- Intellectual property: copyright, security, commerce, terms and conditions
- Ch 10 of the Lesk Textbook.
An excellent overview of intellectual property and technological approaches
to enforcing it. A lot of the material in the lecture will derive from this
- U. Kohl, J. Lotspiech, M. A. Kaplan, "Safeguarding Digital Library
Contents and Users: Protecting Documents Rather Than Channels," D-Lib
Magazine, September 1997.
This document gives an overview of security in a DL context. They
contrast securing the communications channel via SSL, SHTTP, etc. to
securing the digital object itself. The latter philosophy, of digital
objects beings responsible for their own "security" is similar to
digiboxes and buckets, discussed in lecture 7. This allows what they
refer to as "super-distribution," in which the object is free to "move"
around.
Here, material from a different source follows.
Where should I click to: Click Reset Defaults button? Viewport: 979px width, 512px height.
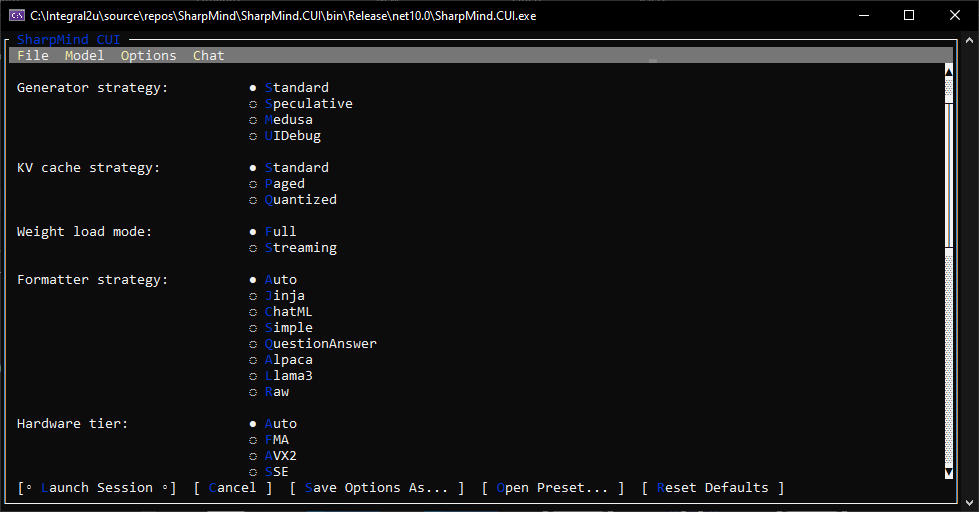tap(712, 488)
This also fits with model of "smart objects, dumb archives"
we have put forth with buckets.
- R. Stallman, "Why Software Should Not Have Owners," 1994.
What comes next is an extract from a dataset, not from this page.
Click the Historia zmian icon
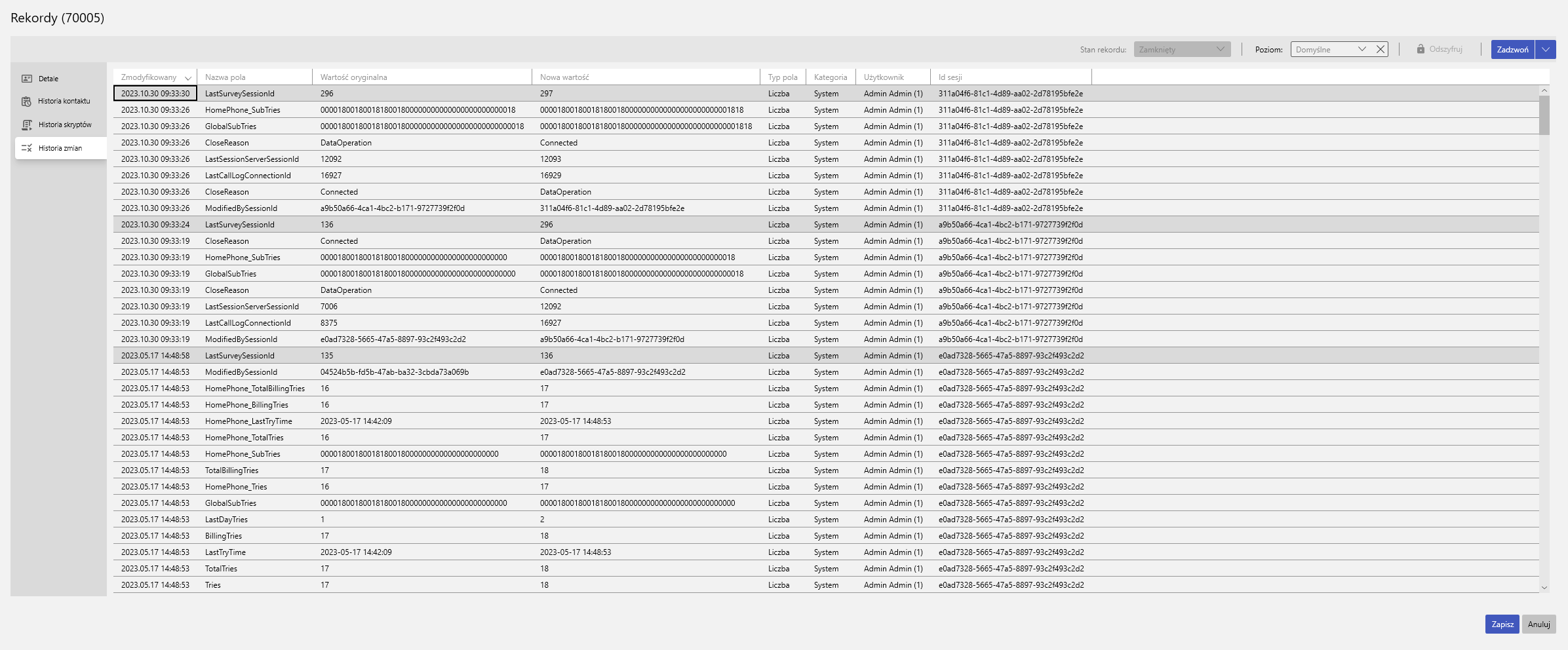 point(27,148)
Richard Stallman is head of the Free Software Foundation, and both he and
Linus Torvalds (creator of Linux) are the de facto point men for the small but
vocal free software community. I present this reading half in jest, since
I've already disclosed that I'm an information radical ;-), and half seriously
since most of the concepts put forth in Chapter 10 of the Lesk textbook
can be considered as "philosophy." Perhaps the trouble we have
encountered in adapting intellectual property to a digital environment
should be considered an invitation to re-examine some of our
presuppositions about information.
Henry Gladney, Digital Dilemma: Intellectual Property, D-Lib Magazine, 5(12),
This article is a synopsis of a study by the National Academies' Committee on
Intellectual Property Rights and the Emerging Information Infrastructure. It
is a readable overview of the intersection between law/policy and technology
with respect to digital preservation and rights management.